Concerns on Whole-Box Visualization:
While whole-box confidence distributions may provide a valuable global perspective, they do not align with the core functionality of FDR, which is designed to independently refine each edge. Such visualizations may overlook the fine-grained adjustments and edge-specific optimizations that are central to our approach.

Regarding Figure 3:

Thank you for pointing out your concerns. We agree that additional clarification can improve comprehension. We will revise the caption to include more details about the elements and interactions depicted in the figure.

The updated caption is as follows:

Figure 3: Overview of the GO-LSD process. Localization knowledge from the final layer (teacher) is distilled into shallower layers (students) through DDF loss with decoupled weighting strategies. Orange and green curves represent the probability distributions of unmatched and matched predictions, respectively, with decoupled weights $\alpha_k$ and $\beta_k$ controlling their contributions. Arrows indicate the flow of self-distillation, showing how refined distributions at the final layer guide shallower layers’ optimization.

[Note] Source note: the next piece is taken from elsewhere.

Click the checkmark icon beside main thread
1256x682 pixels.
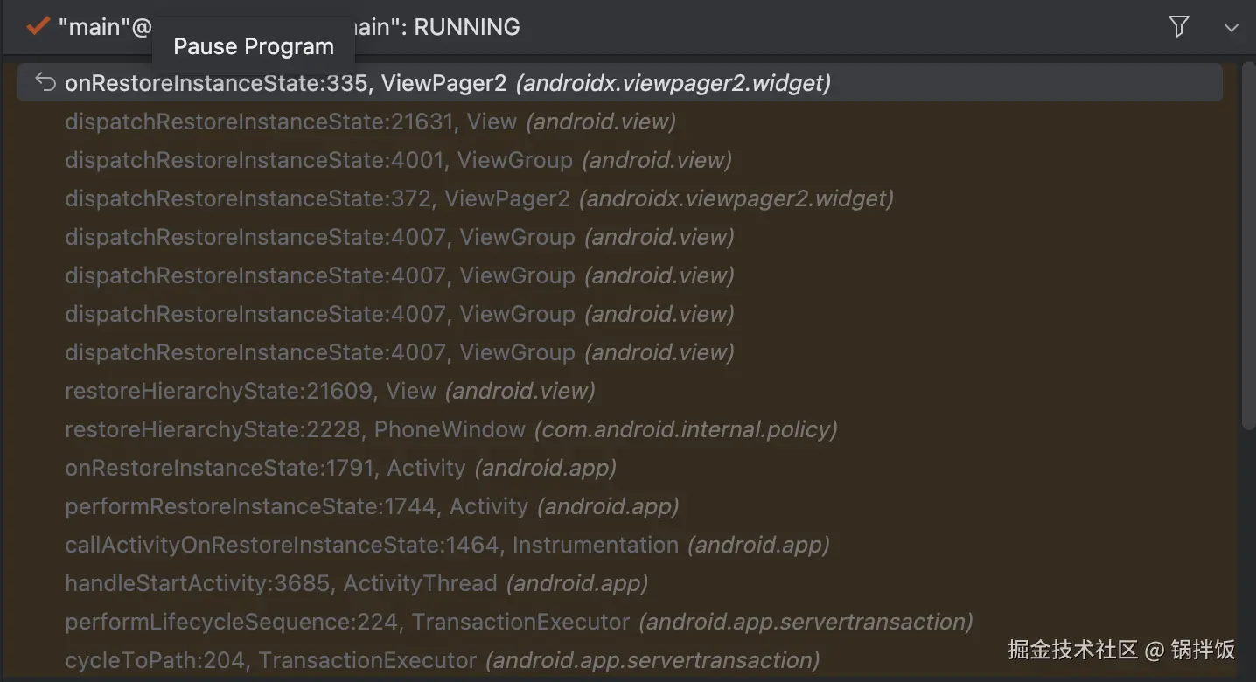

These updates will be reflected in the revised manuscript after reformatting. Thank you for your valuable suggestion, which helps to improve the clarity and accessibility of our work.

2024-11-25

Thanks to the authors for the rebuttal and responding to the comments. I am still not comfortable with Figure 4. Indeed, bbox edges are not independent and they are influenced by each other during the refinement process. So, separately visualising them misrepresents the interdependencies and shows an incomplete picture of the bbox. Moreover, subplots for each edge lack coherence in showing how the whole bbox improves during refinement. Maybe using confidence distributions for the whole bbox is a better choice. Further, Figure 3 is difficult to understand. Additional details in the caption can improve comprehension.

评论- review the rebuttal

2024-11-25

Dear Reviewer oAYL,

Could you kindly review the rebuttal thoroughly and let us know whether the authors have adequately addressed the issues raised or if you have any further questions.

Best,

AC of Submission1611

评论- Looking forward to hearing from you

2024-12-02

Dear Reviewer oAYL,

We sincerely appreciate your time and effort in reviewing our manuscript and providing valuable feedback. Below is a summary of how we have addressed your concerns:

Fixed Coordinates and Localization Uncertainty
- We clarified that our approach complements, rather than undermines, fixed-coordinate methods. We acknowledge the success of methods like Faster R-CNN and RetinaNet and emphasize that our work seeks to enhance localization uncertainty modeling, building on existing advancements.
Refining Smaller Residuals
- We provided a clearer explanation of "refining smaller residuals," highlighting that as early layers make more accurate bounding box predictions, subsequent layers focus on fine-tuning smaller residuals rather than correcting large errors.
Softmax vs. Other Normalization Methods (e.g., Entmax)
- We explained our choice of Softmax over alternatives like Entmax, citing its consistency with KL divergence and the need to preserve small probabilities. We also discussed the computational efficiency of Softmax, particularly in real-time detection tasks, where it outperforms Entmax.
Figure 4 and Edge-Specific Refinement
- We clarified that Figure 4 visualizes the independent adjustment of each bounding box edge. This approach helps capture edge-specific uncertainties and ensures targeted refinements. We also explained that visualizing whole-box confidence distributions may not align with the core functionality of our method, which focuses on edge-specific adjustments.
Figure 3 and Caption Update
- We agreed that Figure 3 needed further clarification and revised its caption to include more details about the GO-LSD process. The updated caption now provides a clearer explanation of the interactions between matched and unmatched predictions, as well as the flow of self-distillation.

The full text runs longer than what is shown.